Source material START
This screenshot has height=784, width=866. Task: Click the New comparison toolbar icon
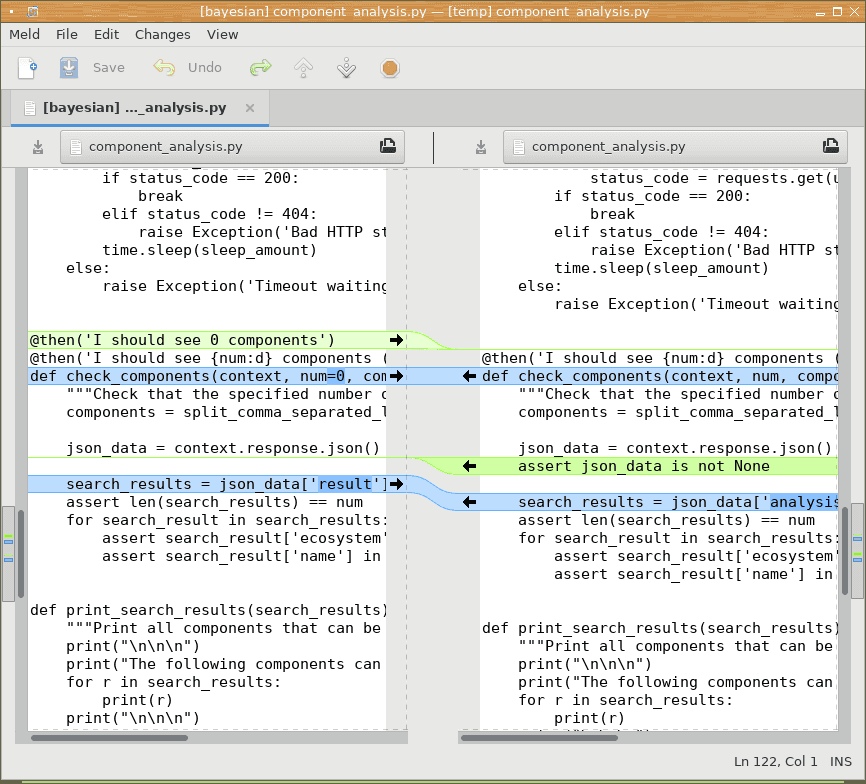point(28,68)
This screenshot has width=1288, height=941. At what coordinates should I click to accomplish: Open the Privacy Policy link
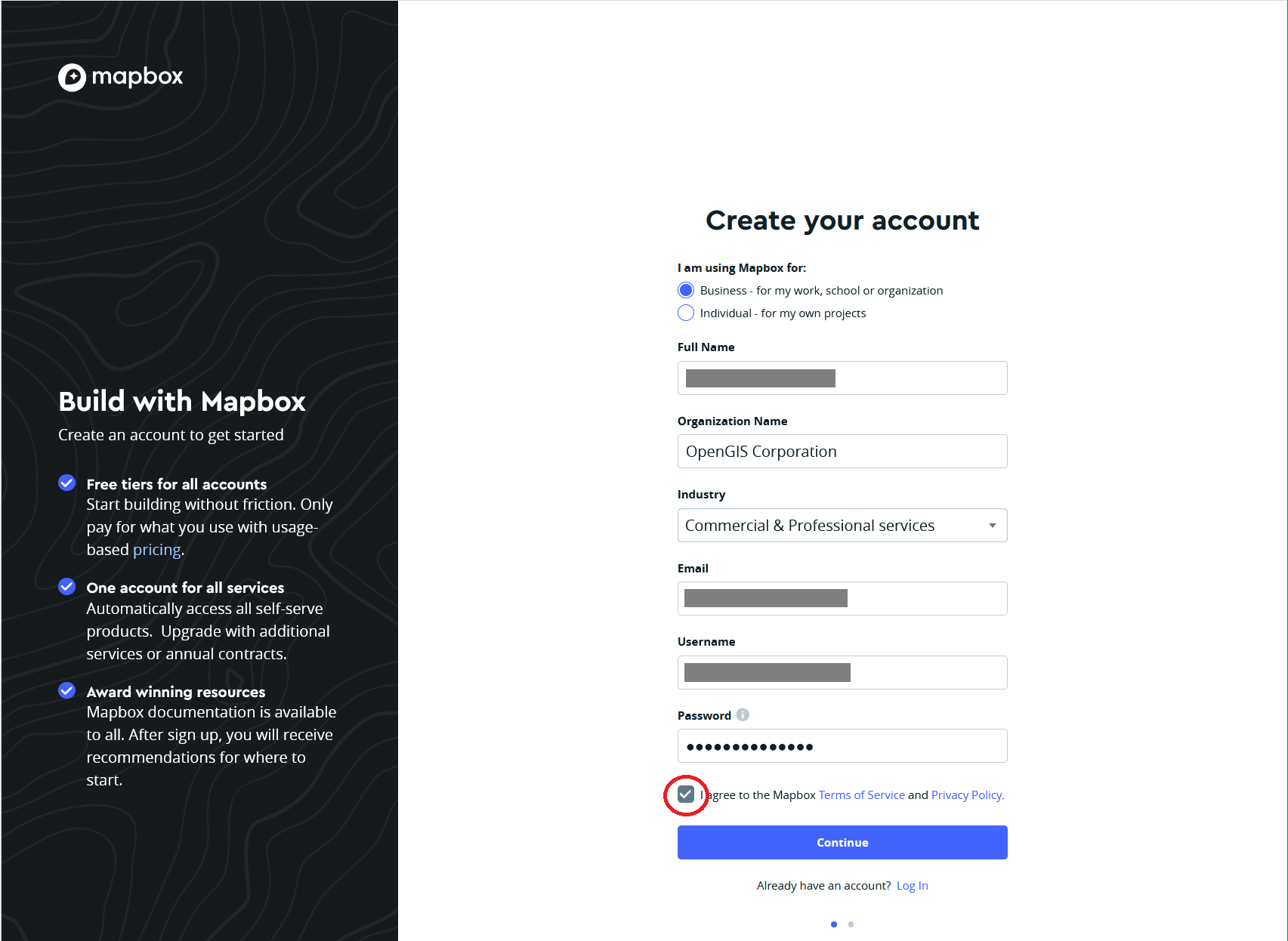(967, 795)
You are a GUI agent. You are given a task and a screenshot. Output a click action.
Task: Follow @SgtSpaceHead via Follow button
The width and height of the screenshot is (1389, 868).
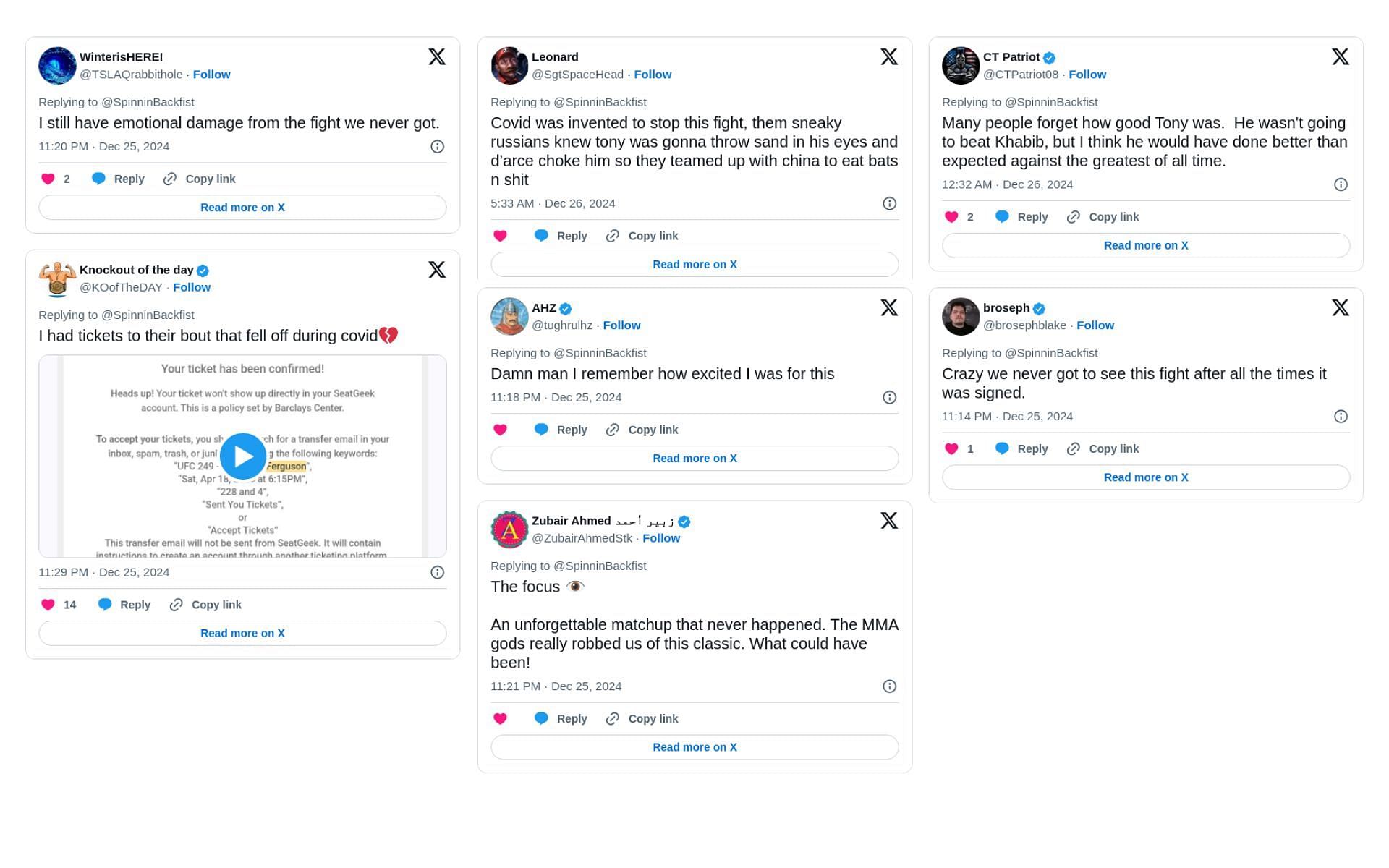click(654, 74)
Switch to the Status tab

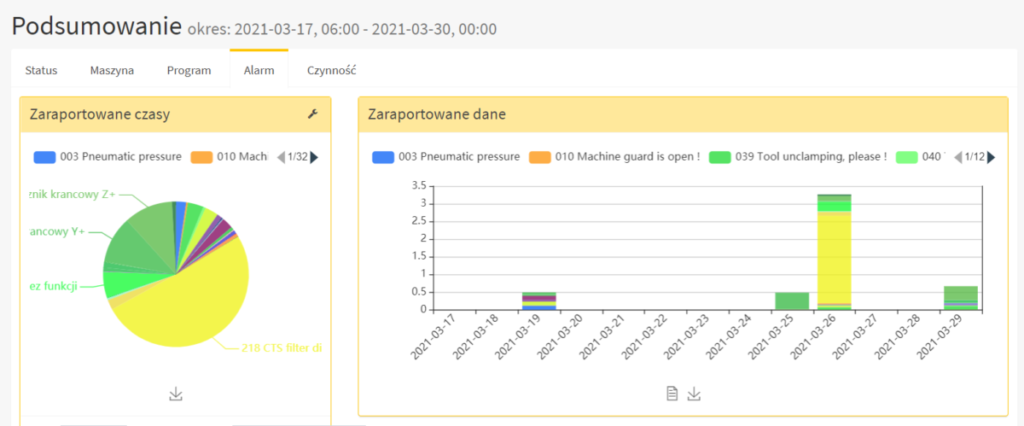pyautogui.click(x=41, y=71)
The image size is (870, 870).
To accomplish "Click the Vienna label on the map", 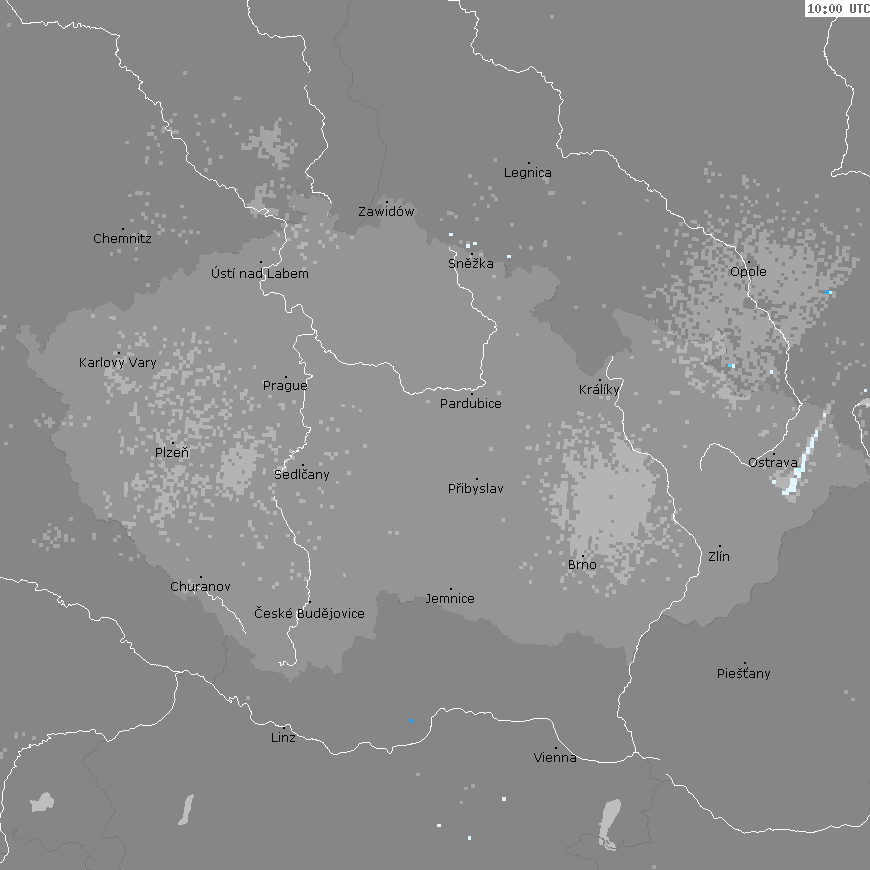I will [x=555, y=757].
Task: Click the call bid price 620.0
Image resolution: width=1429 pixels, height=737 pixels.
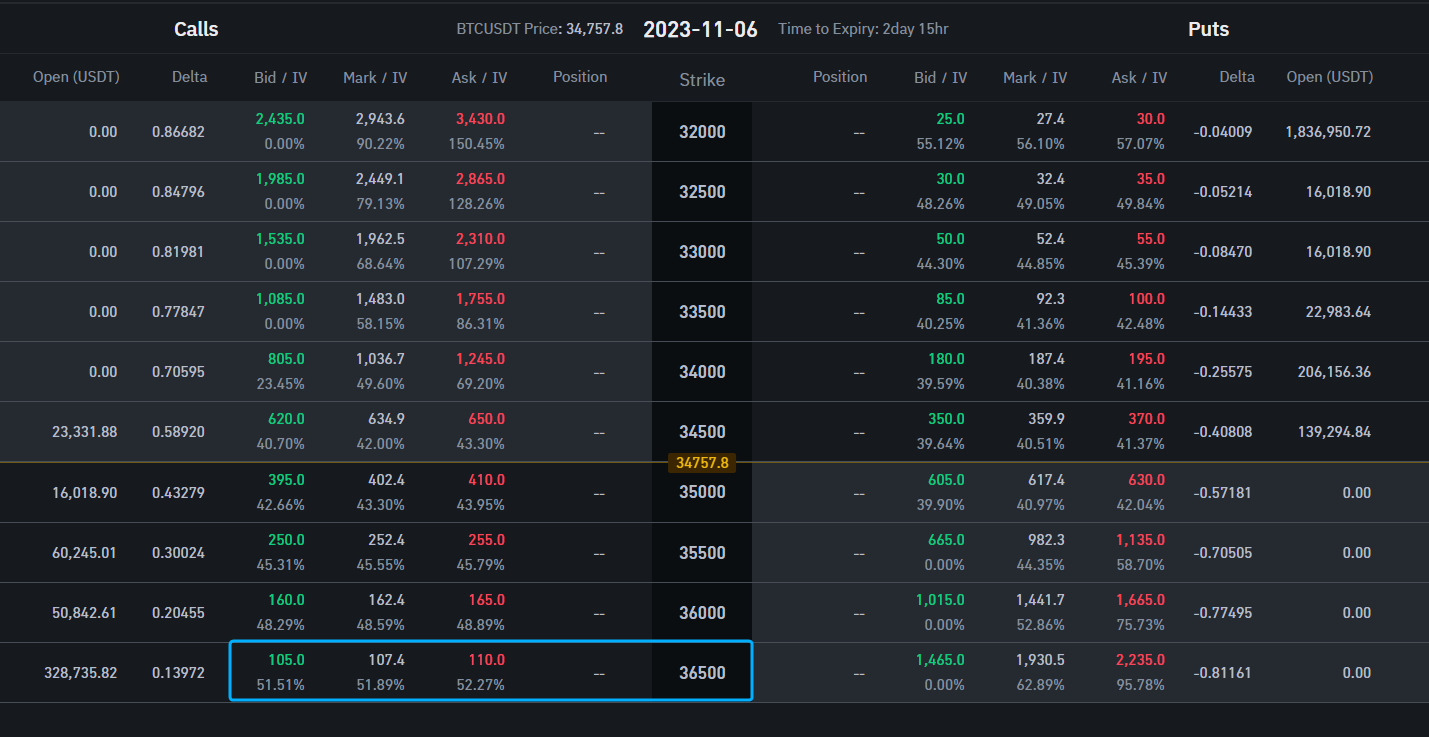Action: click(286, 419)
Source material END
* **Task prompt**: What are the lines above from the one with "This screenshot has width=1288, height=941." to the one with "You are a GUI", both included? Reproduce them exactly, without pictures.

* **Task result**:
This screenshot has width=1288, height=941. At what coordinates should I click to accomplish: Open the Privacy Policy link
(967, 795)
You are a GUI agent. You are given a task and a screenshot. Output a click action.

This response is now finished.